--- begin RECORDS SHOWN ---

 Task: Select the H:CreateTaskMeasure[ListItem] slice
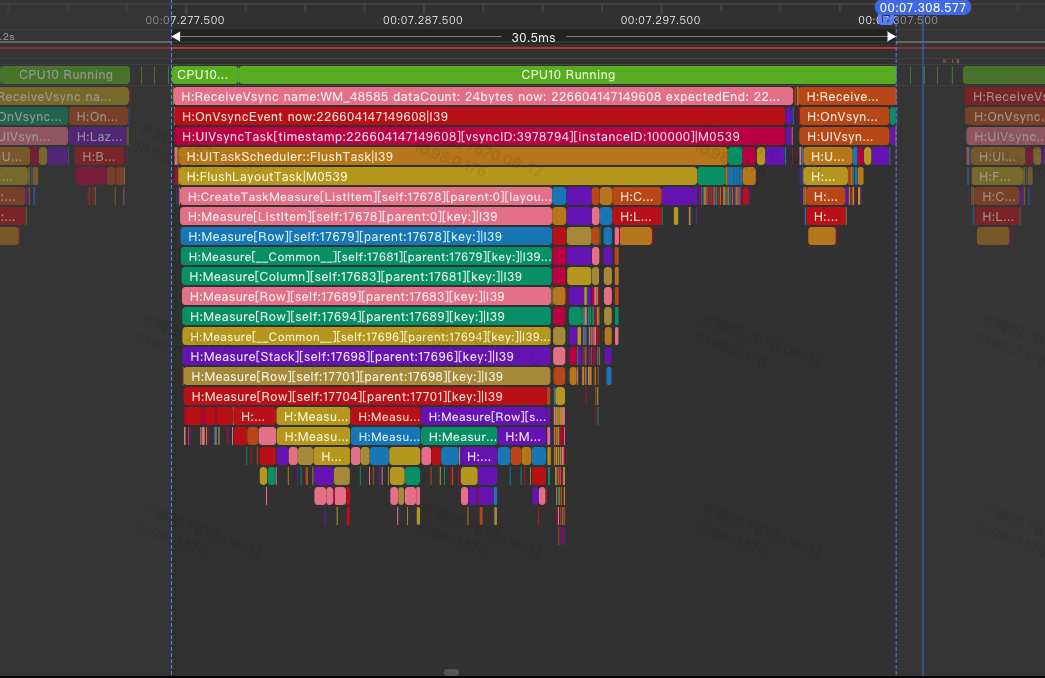click(366, 196)
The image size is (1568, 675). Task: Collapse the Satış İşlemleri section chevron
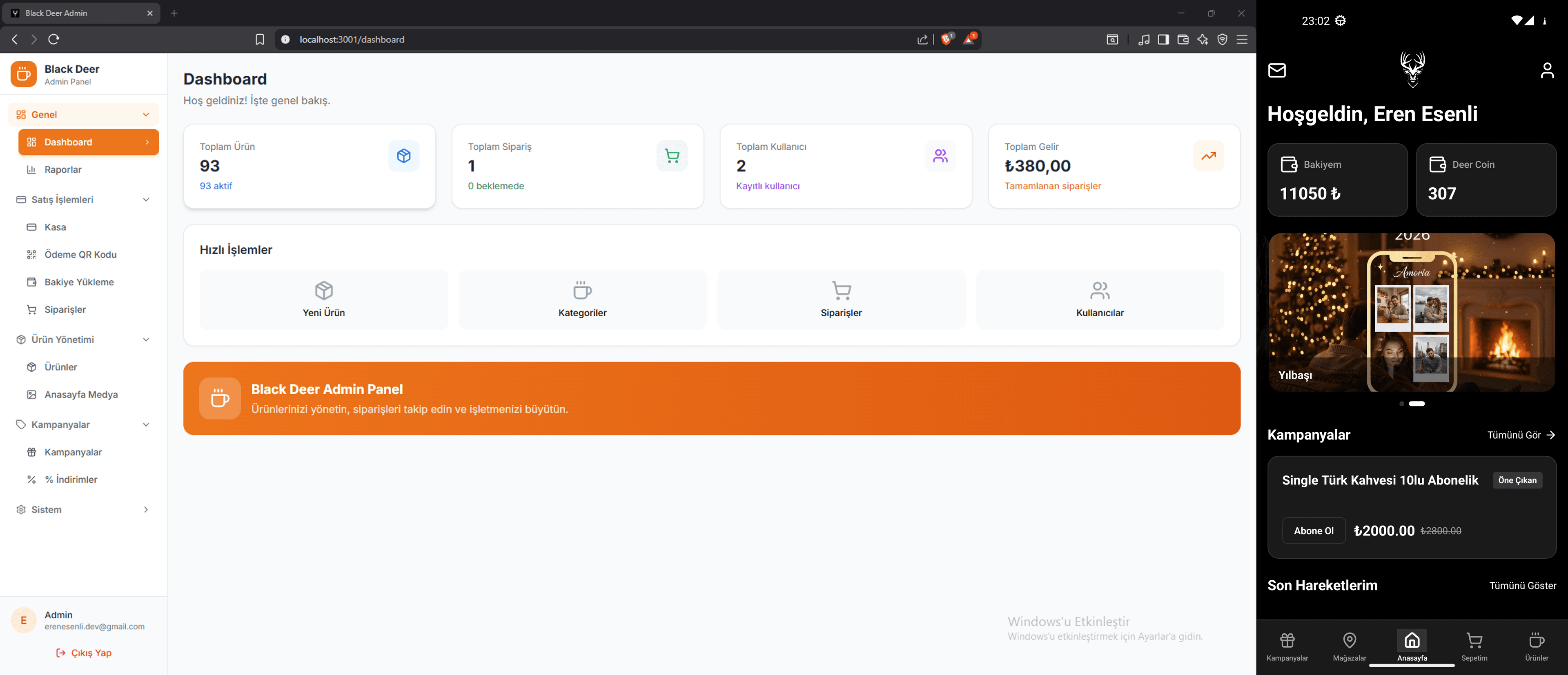(145, 200)
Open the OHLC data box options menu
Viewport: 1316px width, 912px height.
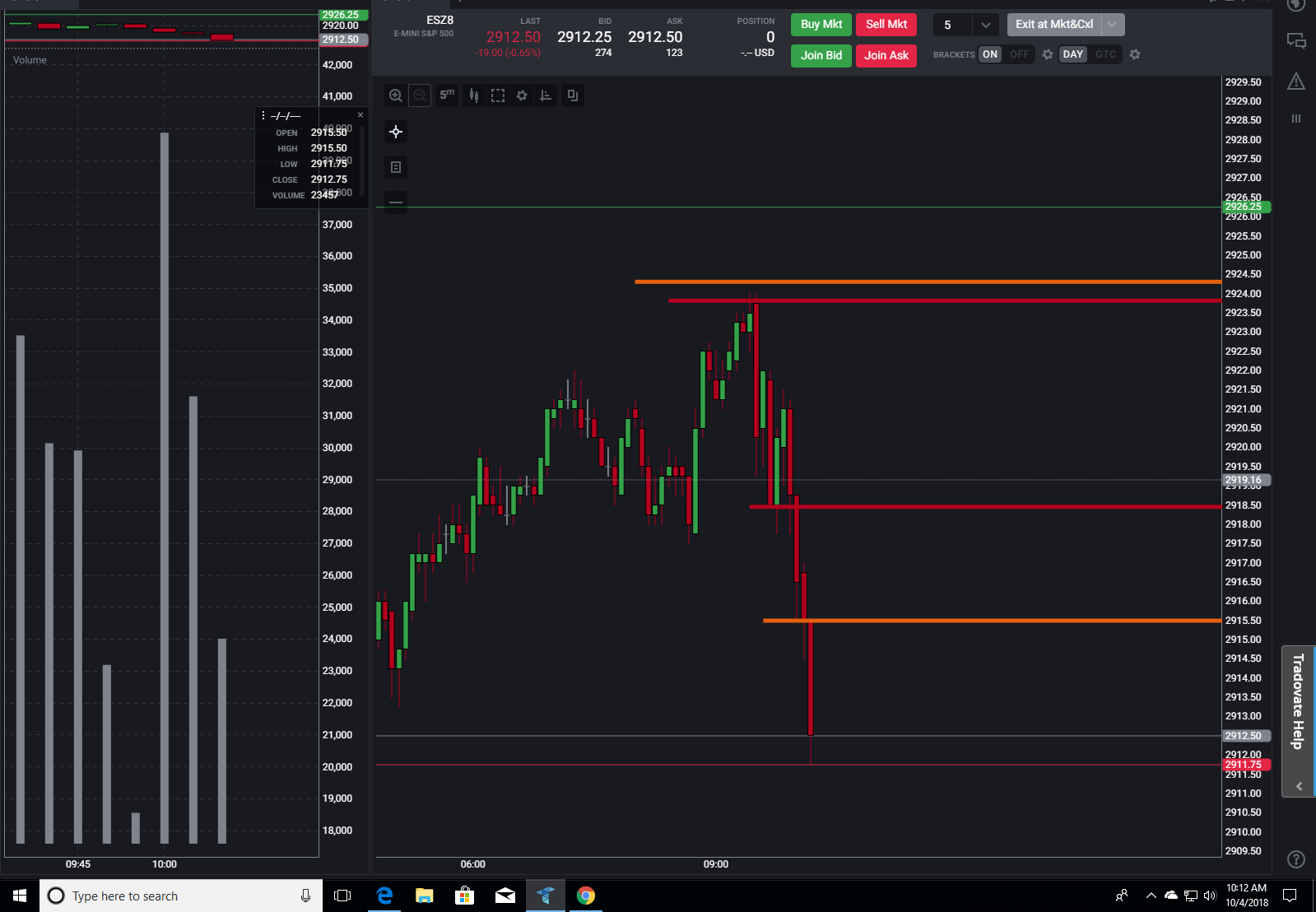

--- end RECORDS SHOWN ---

● STATED TASK
Put every line of the items above into a JSON list of strings, one string per line, skipping blank lines. Leave the pictures out.

● FINAL ANSWER
[
  " Task: Select the H:CreateTaskMeasure[ListItem] slice",
  "click(366, 196)",
  "The image size is (1568, 675). Task: Collapse the Satış İşlemleri section chevron",
  "(145, 200)",
  "Open the OHLC data box options menu",
  "Viewport: 1316px width, 912px height."
]